** start of Records to process **

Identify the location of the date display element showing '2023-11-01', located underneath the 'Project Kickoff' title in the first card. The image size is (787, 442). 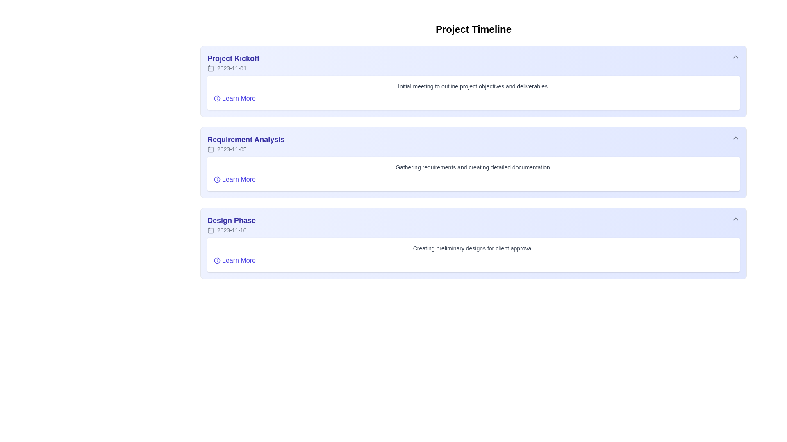
(233, 68).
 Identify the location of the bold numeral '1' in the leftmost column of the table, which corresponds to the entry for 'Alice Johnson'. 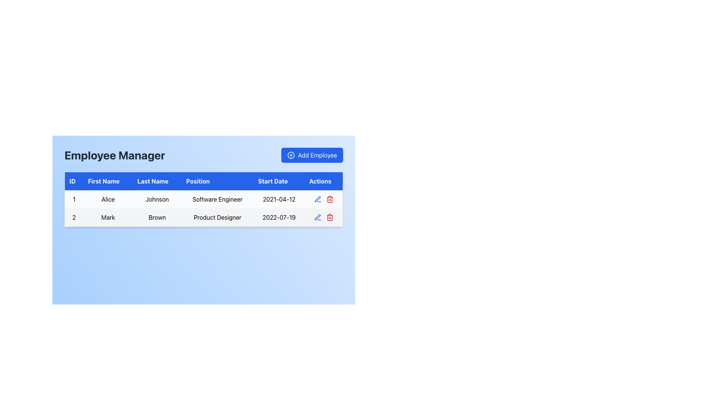
(74, 199).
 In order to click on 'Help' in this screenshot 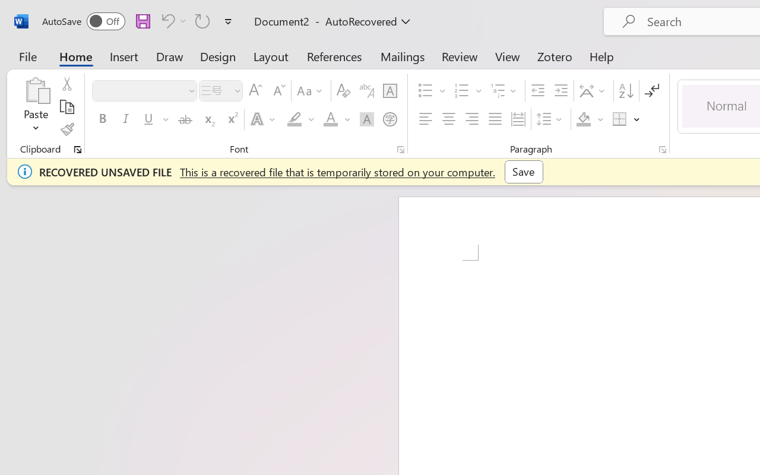, I will do `click(601, 56)`.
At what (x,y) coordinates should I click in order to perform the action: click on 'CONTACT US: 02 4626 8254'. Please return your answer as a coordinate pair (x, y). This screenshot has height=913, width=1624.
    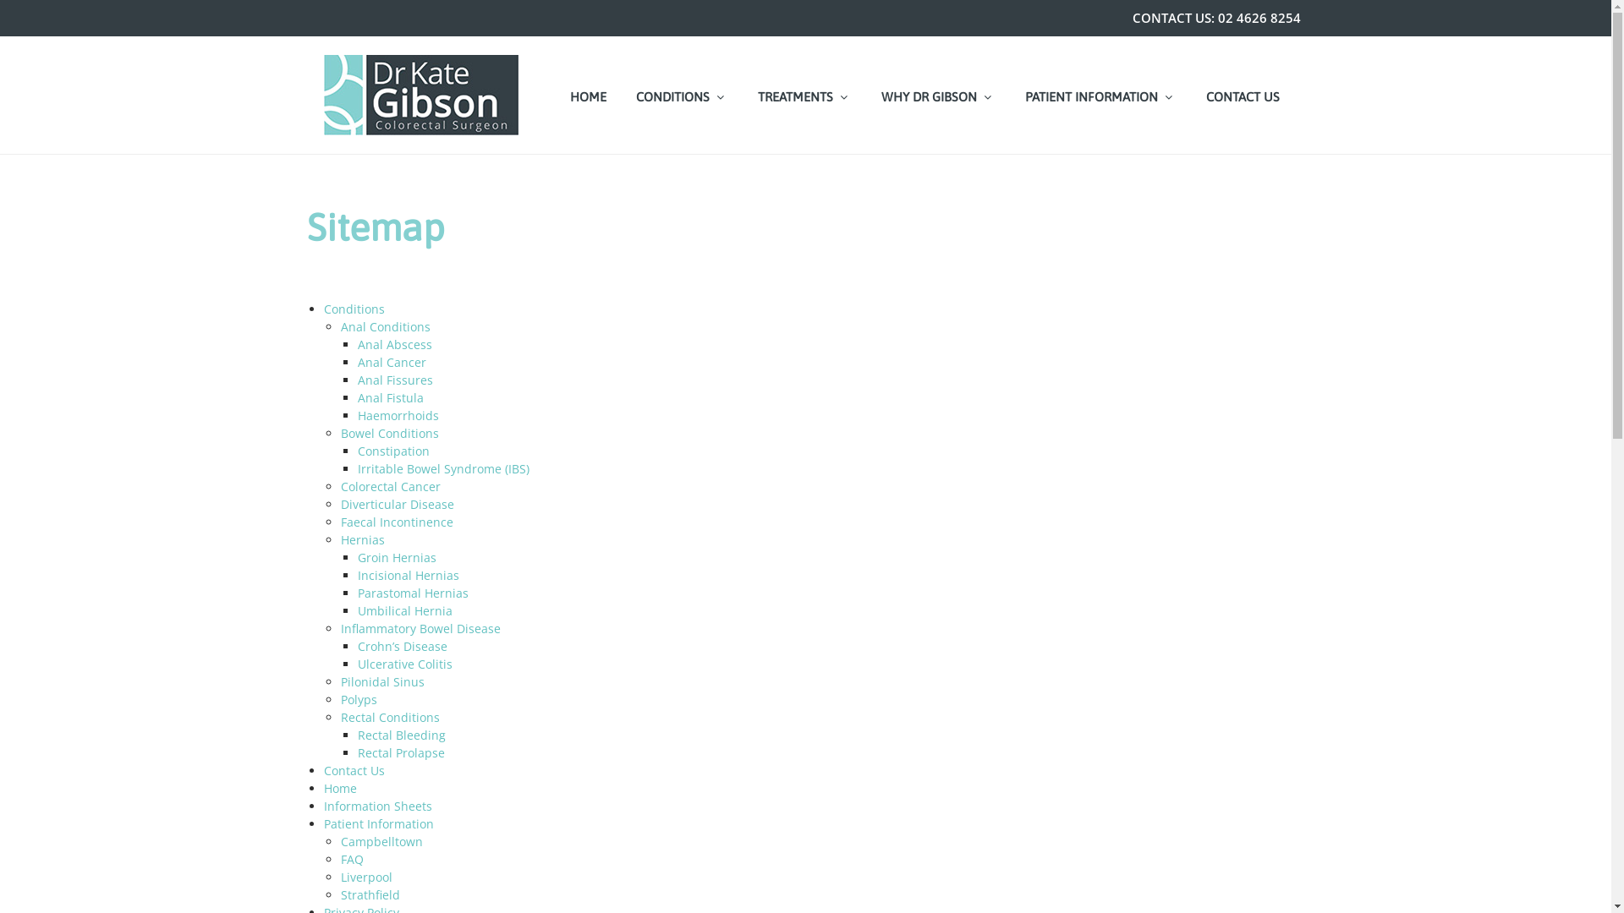
    Looking at the image, I should click on (1123, 19).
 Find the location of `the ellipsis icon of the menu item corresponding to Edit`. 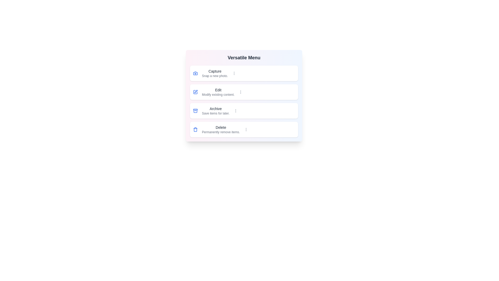

the ellipsis icon of the menu item corresponding to Edit is located at coordinates (241, 92).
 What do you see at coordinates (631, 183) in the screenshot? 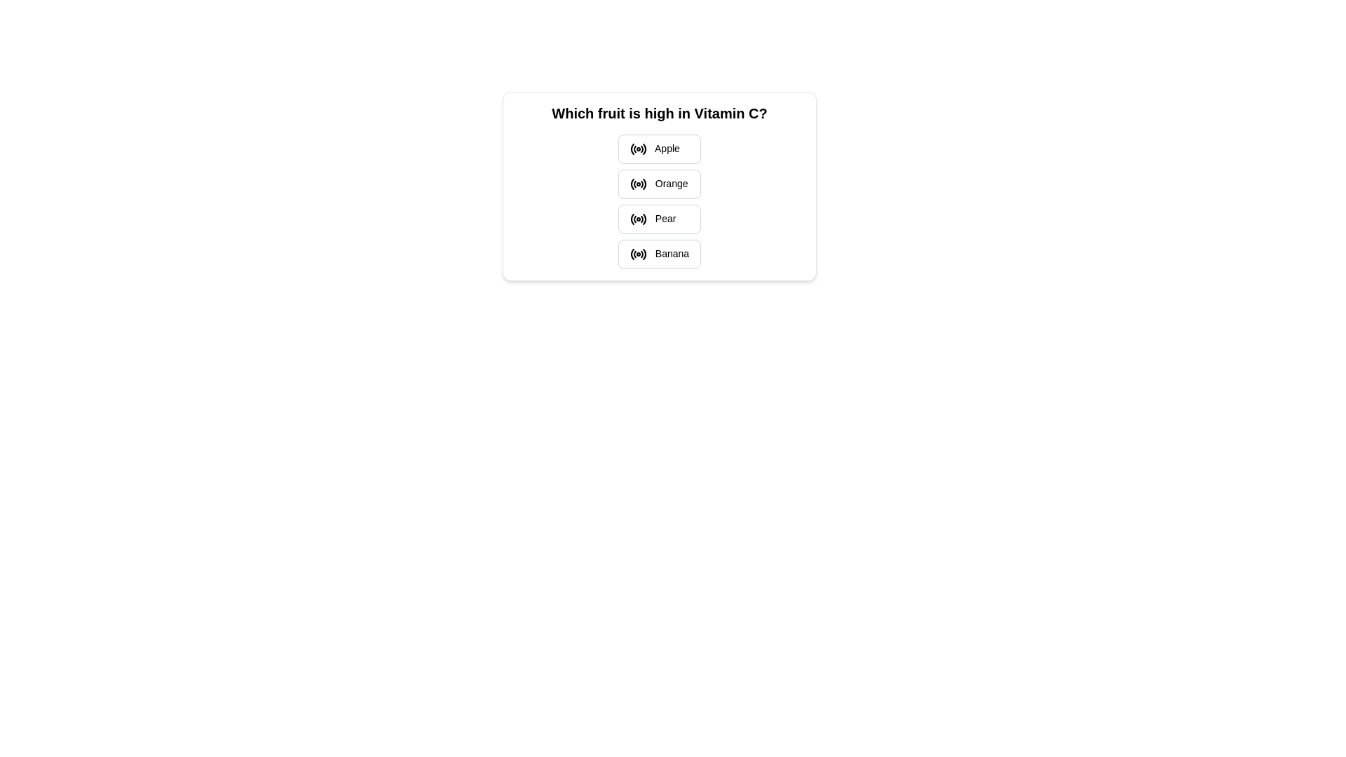
I see `the first curved line segment of the circular series in the SVG graphic, which is adjacent to the 'Orange' text in the second option of the vertical list in the questionnaire layout` at bounding box center [631, 183].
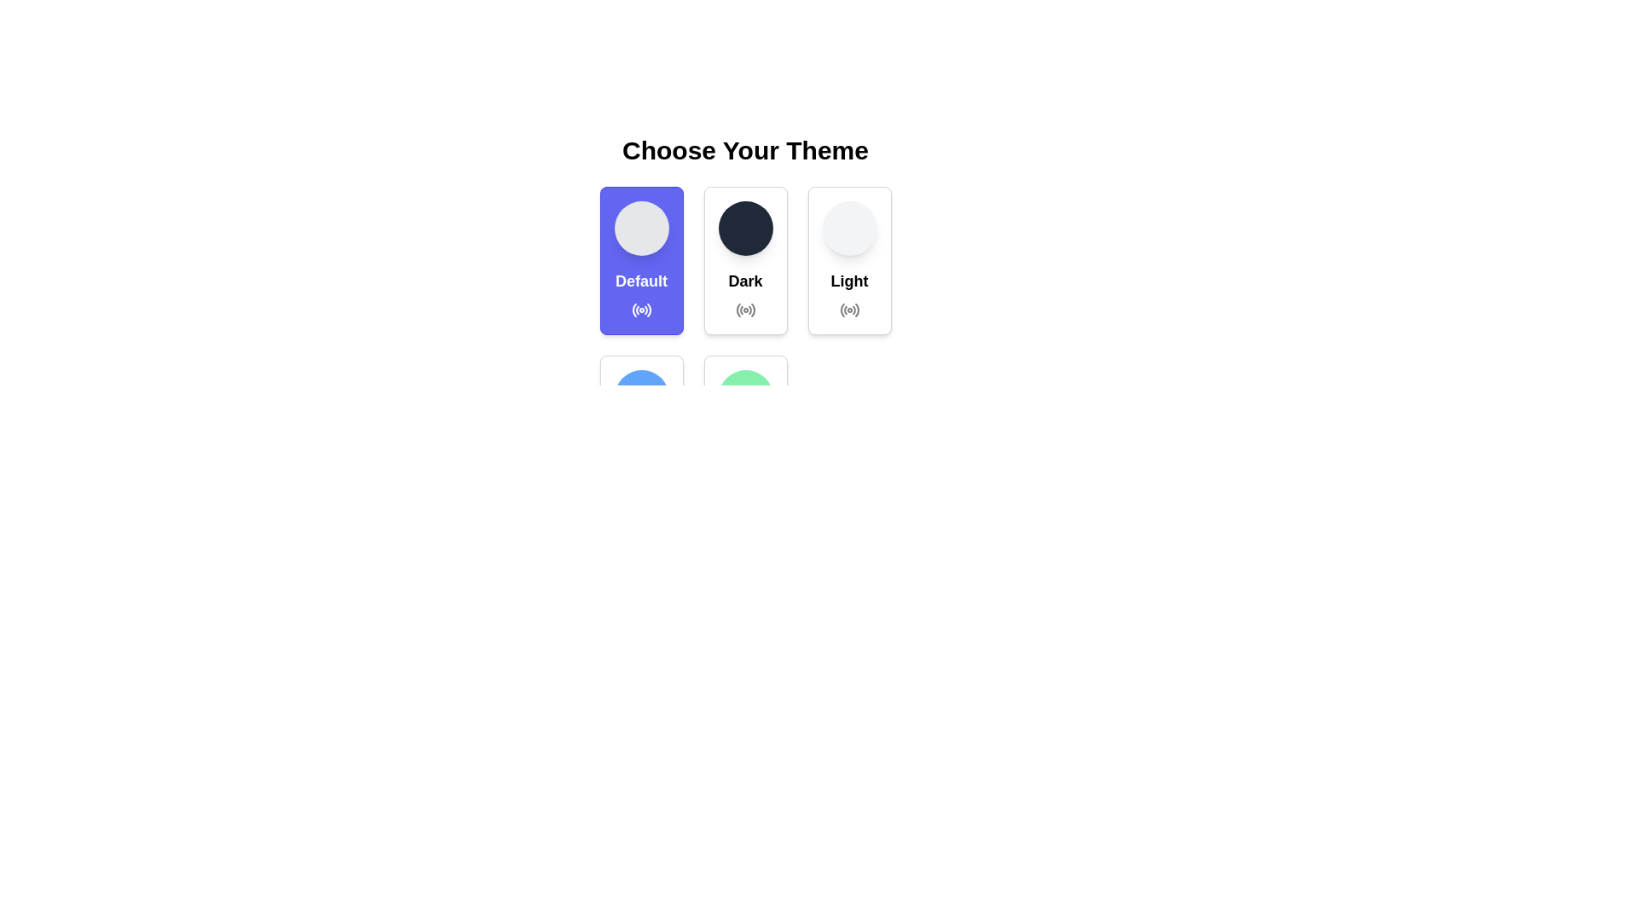 The width and height of the screenshot is (1637, 921). What do you see at coordinates (745, 310) in the screenshot?
I see `the circular radio signal SVG icon located below the 'Dark' label within its selectable card` at bounding box center [745, 310].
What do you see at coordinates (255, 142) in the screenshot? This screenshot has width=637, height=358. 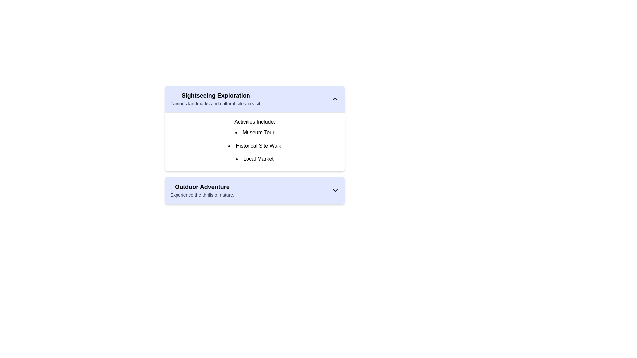 I see `list displaying activities associated with the 'Sightseeing Exploration' category, located below the 'Sightseeing Exploration' section` at bounding box center [255, 142].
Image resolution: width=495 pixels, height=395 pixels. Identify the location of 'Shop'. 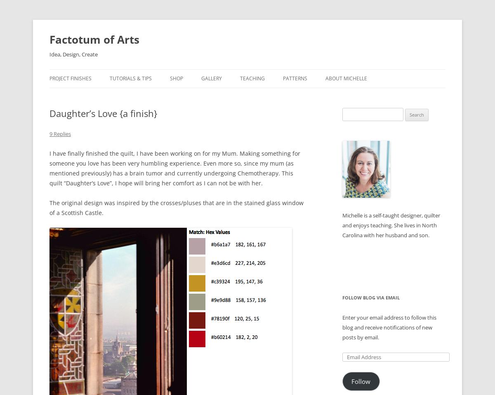
(169, 78).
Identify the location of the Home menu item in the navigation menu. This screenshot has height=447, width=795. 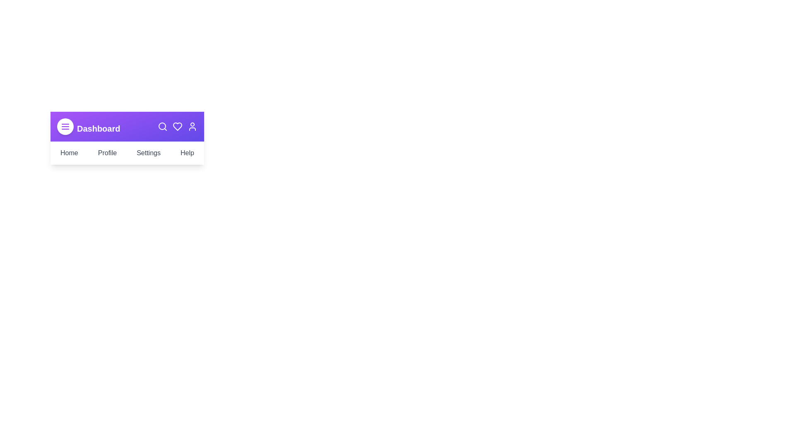
(69, 153).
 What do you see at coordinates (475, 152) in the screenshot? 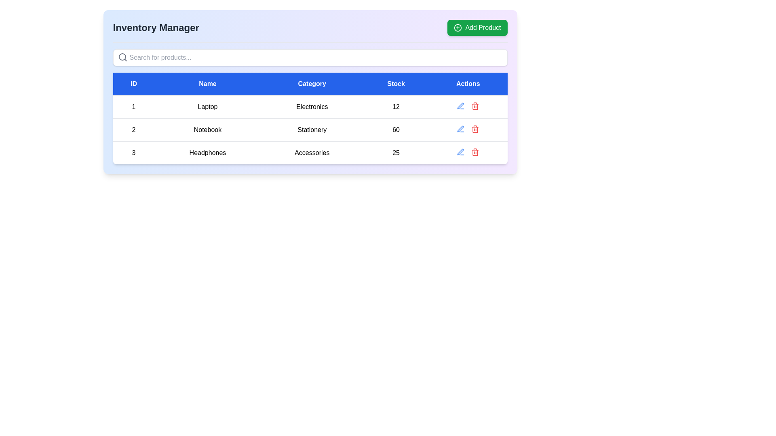
I see `the red trash icon button located in the third row under the 'Actions' column in the displayed table` at bounding box center [475, 152].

** end of Records to process **

▶ Written exercise:
Return the stretch of lines from the one containing "At what (x,y)" through the one containing "Looking at the", exactly as they appear, but leave out the pictures.

▶ Written answer:
At what (x,y) coordinates should I click in order to perform the action: click on 'CONTACT US: 02 4626 8254'. Please return your answer as a coordinate pair (x, y). This screenshot has height=913, width=1624.
    Looking at the image, I should click on (1123, 19).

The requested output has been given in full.